Caveat emptor: Protecting PHI in the cloud
June 24, 2014 in Medical Technology
When it comes to leveraging the cloud for healthcare IT, I see two prevailing dynamics over and over. The first is that most organizations understand the benefits of the cloud – reliability, speed, scalability – very well. But when it comes to enjoying those benefits by partnering with the right provider, these same organizations are frequently lost.
This is especially true when it comes to security and compliance – and it’s especially tough for busy healthcare IT professionals who want the assistance of a trustworthy provider. They know the cloud is uniquely suited to protect and optimize their PHI, but they often have no idea which provider can deliver it. Why is this so difficult? One glaring problem is the number of snake oil claims made by some providers. Consider these examples from actual websites:
- “Guaranteed 100% HIPAA compliant”
- “We handle all of the technical requirements”
- “We passed an independent HIPAA audit with 100% compliance against the new OCR HIPAA audit protocol”
If you’re not well-versed in HIPAA, you might think these claims sound pretty appealing. Who wouldn’t want a quick and easy solution to all of their compliance and security needs? That’s the healthcare IT dream, right there. But these claims are misleading, and here’s why.
Where’s the beef?
To start, consider what it means to be HIPAA-compliant: it means you have assessed risks and threats as they pertain to the way you handle your PHI – and that you have implemented a security program that adequately addresses those risks. This isn’t a checklist of tasks a provider can satisfy on its own; rather they need to consider all of the specific needs and nuances of your organization. So what if they claim they are HIPAA compliant? That doesn’t guarantee their security controls will help you address your HIPAA compliance requirements. Your compliance hinges on whether you’ve built a robust security program that’s tailored to your risk scenario – and you need to understand how the controls your vendor is providing to you address your risks.

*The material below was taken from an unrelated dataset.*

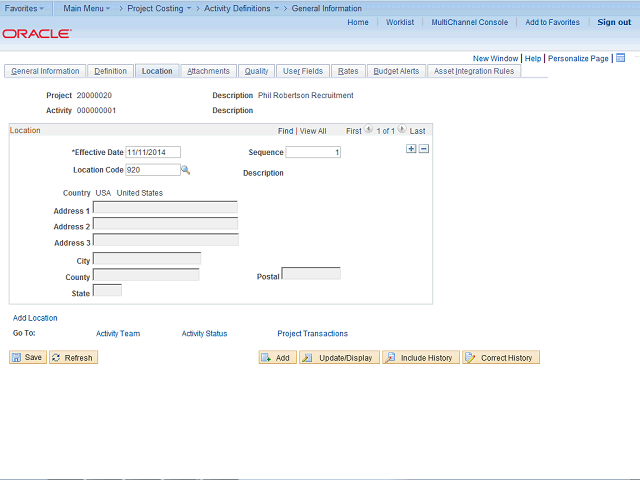Add a new row with plus icon
This screenshot has height=480, width=640.
tap(411, 149)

This silver bullet approach ultimately trivializes HIPAA compliance and leaves customers open to threats and failed audits. Remember, risk management extends beyond your cloud. Think of non-digital threats and vulnerabilities like medical paperwork left out in a public area or a fire that destroys valuable paper records. Becoming HIPAA compliant means developing processes and policies that protect all PHI in all ways necessary.
It’s probably obvious by now that these outlandish vendor claims are designed to win business rather than educate and protect healthcare IT teams. So it’s not surprising that it can be frustrating to sort through the hype and find detail on the provider’s actual services. It’s like that old Wendy’s commercial where Clara asked, “Where’s the beef?” There’s a whole lot of smoke and mirrors out there, but not much meat.

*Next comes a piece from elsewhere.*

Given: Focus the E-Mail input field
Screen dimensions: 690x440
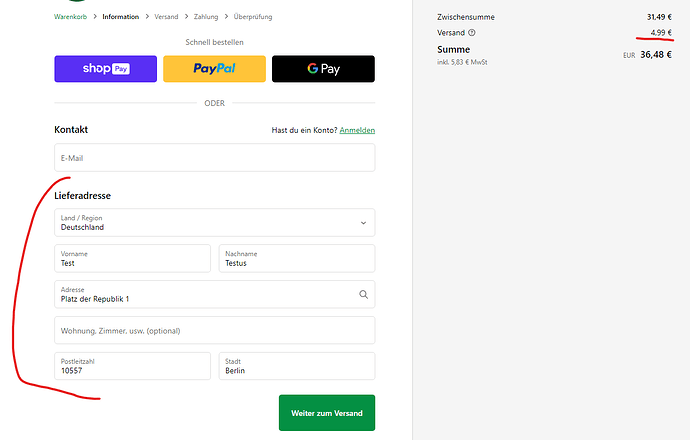Looking at the screenshot, I should 214,158.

Let’s be clear about one thing. Your organization can absolutely enjoy the benefits of a great healthcare cloud. It’s just a matter of becoming a smart cloud consumer and adopting a healthy “buyer beware” attitude toward wild marketing claims.
Separating the wheat from the chaff
First of all, a good provider should always be transparent and welcome your questions. They should offer full visibility into how your data and assets are being protected, with details on how their services directly impact your risk profile and compliance status. The division of compliance responsibilities should be clearly delineated in your BAA as well.
If they try to assure you that they’re “100 percent compliant,” ask for specific details on how they can preemptively identify and correct your specific compliance weaknesses. Ultimately it’s not what providers say but what they do that shapes your security and compliance – so asking questions like those outlined below to help you make an informed choice:
- Can they show you documentation that backs up their HIPAA compliance claims? This should include independent audit reports that cover the scope of the assessment, the controls framework used and how you can leverage this compliance.
- Do they provide information on the specific security controls that are included with their service? Have they mapped their services and security controls to the HIPAA/HITECH requirements?
- Does the vendor use third parties to provide your services? Have both they and their subcontractors been independently assessed?
- What is their security posture? Do they offer only one layer of protection? Or do they utilize a layered security model where tools and strategies work together, such as DDoS mitigation, firewalls, IP reputation filtering, multifactor authentication and anti-malware?
- How will your data be segregated from other tenants on the infrastructure, including your network traffic, data, and virtual machines? Ask specifically how they can guarantee their other tenants will not impact your security or performance.
This may sound like a lot of legwork, but it’s essential if you want to avoid investing in the wrong partner. Remember, it’s your organization that’s on the line when it comes to compliance; if a breach occurs, you’ll pay the fine, suffer the embarrassment, and deal with the internal fallout. Clearing up all confusion on compliance, security and providers is the first step toward avoiding that fate. Stay informed and cut through the hype to find a provider with the expertise you need to protect your PHI and satisfy HIPAA compliance.